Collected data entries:
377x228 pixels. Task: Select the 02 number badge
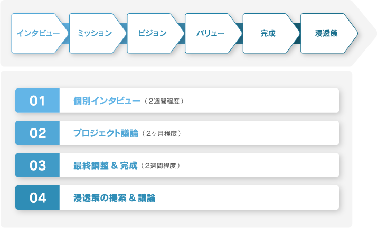[x=37, y=133]
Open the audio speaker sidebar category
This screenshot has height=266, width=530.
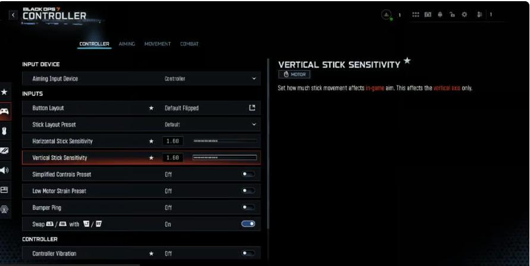(x=4, y=170)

(Work required)
The lines from the one containing "Open the audio speaker sidebar category" through the end of the data above are to be copied exactly, both ends included, and pictures are to be omitted.

(Task answer)
Open the audio speaker sidebar category
This screenshot has height=266, width=530.
(x=4, y=170)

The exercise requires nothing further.